#### [Task objective]
Find the lines below holding the word "name" and copy each of them.

---------- Material provided

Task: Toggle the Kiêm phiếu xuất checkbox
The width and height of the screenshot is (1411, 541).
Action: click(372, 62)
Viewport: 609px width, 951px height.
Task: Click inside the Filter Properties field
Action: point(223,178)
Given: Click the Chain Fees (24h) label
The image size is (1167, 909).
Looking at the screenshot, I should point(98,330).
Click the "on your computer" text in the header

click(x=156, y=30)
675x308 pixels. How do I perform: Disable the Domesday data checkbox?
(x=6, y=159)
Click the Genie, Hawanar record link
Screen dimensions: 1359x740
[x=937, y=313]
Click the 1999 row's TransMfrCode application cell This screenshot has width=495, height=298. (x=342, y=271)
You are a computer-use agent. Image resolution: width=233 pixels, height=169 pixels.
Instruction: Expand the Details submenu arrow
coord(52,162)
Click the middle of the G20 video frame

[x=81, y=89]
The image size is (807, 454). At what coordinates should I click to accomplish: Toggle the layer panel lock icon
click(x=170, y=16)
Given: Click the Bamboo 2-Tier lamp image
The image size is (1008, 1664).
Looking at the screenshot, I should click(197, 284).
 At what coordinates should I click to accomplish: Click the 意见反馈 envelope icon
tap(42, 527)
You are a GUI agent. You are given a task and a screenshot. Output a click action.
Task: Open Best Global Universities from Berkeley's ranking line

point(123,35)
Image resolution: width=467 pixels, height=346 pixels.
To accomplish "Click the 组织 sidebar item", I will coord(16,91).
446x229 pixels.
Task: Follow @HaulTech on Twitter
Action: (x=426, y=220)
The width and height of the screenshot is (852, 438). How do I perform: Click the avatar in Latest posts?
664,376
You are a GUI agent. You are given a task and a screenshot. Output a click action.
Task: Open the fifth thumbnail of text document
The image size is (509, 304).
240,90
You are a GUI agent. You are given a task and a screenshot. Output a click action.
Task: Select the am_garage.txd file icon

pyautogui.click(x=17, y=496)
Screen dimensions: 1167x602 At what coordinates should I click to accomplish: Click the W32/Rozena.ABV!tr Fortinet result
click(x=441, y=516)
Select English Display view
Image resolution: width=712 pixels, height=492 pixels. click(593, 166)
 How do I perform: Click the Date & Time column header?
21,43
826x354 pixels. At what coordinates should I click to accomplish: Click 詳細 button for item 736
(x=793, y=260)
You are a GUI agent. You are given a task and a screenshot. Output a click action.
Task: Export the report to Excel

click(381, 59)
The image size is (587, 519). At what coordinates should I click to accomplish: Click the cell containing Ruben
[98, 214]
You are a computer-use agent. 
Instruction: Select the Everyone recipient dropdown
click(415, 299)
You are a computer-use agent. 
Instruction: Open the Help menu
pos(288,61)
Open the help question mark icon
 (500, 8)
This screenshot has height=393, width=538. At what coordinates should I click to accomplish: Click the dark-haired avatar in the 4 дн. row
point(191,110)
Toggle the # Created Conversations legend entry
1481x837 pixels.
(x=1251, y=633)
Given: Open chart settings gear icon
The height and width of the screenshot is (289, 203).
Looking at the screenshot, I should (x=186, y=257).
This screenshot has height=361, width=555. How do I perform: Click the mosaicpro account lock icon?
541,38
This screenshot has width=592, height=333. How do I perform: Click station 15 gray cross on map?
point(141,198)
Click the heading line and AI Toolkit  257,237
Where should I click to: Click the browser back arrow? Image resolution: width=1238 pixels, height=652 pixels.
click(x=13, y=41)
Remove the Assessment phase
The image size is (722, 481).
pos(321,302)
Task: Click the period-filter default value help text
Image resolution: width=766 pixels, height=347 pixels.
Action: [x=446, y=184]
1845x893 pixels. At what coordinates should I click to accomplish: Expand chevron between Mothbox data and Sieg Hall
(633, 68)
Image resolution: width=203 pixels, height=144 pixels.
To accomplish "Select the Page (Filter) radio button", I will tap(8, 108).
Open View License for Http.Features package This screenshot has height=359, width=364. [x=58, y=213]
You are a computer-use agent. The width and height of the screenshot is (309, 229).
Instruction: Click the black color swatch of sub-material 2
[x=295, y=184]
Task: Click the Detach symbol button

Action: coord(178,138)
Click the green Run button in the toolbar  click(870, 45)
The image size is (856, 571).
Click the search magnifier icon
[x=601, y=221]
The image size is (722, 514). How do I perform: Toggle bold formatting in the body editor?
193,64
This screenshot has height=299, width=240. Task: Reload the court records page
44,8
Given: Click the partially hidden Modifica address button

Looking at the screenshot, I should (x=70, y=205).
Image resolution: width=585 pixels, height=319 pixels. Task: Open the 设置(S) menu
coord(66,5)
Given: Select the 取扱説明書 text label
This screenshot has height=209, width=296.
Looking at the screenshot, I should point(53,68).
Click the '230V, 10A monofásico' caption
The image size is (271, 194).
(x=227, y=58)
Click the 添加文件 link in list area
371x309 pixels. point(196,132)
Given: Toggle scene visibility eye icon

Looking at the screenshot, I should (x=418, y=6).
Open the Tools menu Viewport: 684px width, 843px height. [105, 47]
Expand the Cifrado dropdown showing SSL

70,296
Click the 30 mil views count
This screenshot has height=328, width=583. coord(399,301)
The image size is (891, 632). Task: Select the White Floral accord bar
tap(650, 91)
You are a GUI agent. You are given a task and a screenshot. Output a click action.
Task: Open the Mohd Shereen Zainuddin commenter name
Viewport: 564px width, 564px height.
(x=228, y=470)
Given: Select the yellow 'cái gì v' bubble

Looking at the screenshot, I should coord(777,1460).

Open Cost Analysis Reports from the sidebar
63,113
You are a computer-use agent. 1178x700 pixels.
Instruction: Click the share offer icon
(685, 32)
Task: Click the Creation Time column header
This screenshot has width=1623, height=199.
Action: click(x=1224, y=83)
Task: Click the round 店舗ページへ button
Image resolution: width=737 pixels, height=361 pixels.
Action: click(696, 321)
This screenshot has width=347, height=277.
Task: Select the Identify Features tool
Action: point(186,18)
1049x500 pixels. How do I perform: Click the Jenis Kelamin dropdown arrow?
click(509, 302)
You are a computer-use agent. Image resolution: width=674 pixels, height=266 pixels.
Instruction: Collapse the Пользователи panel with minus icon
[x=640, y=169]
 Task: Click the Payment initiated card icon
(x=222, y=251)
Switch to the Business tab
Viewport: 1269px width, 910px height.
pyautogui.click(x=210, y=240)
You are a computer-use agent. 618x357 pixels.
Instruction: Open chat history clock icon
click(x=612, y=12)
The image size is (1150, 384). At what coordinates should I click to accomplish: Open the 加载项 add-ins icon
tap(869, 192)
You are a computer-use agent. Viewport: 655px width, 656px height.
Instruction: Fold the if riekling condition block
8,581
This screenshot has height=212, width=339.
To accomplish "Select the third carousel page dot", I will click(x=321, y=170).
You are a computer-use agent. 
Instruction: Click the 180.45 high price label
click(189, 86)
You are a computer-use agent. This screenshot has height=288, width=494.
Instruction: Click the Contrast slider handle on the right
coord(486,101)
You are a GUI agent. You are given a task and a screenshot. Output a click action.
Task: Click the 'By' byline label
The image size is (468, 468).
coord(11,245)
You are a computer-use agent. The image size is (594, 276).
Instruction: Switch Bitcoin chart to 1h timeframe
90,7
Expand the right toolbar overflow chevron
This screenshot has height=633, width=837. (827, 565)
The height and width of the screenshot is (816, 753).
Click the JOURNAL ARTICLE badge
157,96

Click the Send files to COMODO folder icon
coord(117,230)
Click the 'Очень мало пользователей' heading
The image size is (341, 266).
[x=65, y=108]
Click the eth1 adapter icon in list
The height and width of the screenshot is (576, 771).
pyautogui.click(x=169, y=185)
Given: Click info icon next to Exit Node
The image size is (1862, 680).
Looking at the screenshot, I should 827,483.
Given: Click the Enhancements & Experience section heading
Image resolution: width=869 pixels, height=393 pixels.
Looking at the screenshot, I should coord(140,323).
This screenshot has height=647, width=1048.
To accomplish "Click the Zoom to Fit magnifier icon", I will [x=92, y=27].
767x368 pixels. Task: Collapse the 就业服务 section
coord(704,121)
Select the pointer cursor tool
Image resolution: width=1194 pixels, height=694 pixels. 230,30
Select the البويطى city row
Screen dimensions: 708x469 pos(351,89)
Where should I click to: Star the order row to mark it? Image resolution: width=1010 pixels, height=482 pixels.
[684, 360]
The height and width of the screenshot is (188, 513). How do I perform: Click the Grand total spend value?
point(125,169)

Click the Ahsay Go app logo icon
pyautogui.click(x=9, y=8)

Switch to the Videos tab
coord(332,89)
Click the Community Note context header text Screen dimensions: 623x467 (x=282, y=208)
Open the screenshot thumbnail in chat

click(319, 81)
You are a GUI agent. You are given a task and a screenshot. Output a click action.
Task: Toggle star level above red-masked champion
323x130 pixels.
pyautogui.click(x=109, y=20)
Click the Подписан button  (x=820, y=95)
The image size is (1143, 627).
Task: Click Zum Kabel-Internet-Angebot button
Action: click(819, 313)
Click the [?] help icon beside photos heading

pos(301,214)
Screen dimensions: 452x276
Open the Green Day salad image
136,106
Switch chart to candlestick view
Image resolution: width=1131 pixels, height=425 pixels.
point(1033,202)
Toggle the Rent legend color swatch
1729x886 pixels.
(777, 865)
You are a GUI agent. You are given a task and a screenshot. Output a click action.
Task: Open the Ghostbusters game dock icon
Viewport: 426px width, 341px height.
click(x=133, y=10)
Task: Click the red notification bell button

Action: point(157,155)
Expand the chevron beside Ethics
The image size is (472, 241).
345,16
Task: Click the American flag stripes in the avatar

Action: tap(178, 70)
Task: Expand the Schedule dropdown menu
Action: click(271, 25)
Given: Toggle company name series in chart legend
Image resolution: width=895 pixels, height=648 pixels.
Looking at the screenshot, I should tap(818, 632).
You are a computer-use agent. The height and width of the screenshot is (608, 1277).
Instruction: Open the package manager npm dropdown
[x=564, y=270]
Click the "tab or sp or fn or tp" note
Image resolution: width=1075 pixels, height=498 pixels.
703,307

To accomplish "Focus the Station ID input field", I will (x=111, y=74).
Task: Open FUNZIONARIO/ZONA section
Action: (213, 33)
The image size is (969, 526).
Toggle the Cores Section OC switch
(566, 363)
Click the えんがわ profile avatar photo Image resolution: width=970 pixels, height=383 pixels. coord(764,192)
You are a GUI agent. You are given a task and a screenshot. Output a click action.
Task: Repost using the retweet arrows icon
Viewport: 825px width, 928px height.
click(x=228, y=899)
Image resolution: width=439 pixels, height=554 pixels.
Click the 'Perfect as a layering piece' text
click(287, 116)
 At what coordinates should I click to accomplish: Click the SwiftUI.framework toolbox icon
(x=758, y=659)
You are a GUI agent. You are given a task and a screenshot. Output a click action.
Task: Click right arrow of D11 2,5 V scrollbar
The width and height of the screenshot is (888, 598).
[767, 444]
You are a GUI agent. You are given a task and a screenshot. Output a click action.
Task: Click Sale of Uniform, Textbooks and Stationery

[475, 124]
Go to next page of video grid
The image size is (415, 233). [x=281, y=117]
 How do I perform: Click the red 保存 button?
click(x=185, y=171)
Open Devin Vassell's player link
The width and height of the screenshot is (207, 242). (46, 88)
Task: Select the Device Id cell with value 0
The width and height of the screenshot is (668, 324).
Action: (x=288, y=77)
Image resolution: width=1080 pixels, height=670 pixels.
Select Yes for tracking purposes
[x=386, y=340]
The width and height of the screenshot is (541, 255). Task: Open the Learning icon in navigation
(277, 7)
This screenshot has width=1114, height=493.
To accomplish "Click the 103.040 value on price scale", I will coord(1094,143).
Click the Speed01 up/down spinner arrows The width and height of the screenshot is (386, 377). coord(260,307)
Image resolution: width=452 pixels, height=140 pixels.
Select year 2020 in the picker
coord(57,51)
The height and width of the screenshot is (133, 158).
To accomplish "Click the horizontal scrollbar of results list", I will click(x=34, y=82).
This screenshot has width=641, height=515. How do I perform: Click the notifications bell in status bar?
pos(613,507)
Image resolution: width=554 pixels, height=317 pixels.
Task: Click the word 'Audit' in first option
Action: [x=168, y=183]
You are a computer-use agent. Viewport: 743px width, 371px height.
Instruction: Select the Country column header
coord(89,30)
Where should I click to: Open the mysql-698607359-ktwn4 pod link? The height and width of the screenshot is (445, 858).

--------------------

#### [Answer to this task]
Task: Open the Mohd Shereen Zainuddin commenter name
Given: Toggle company name series in chart legend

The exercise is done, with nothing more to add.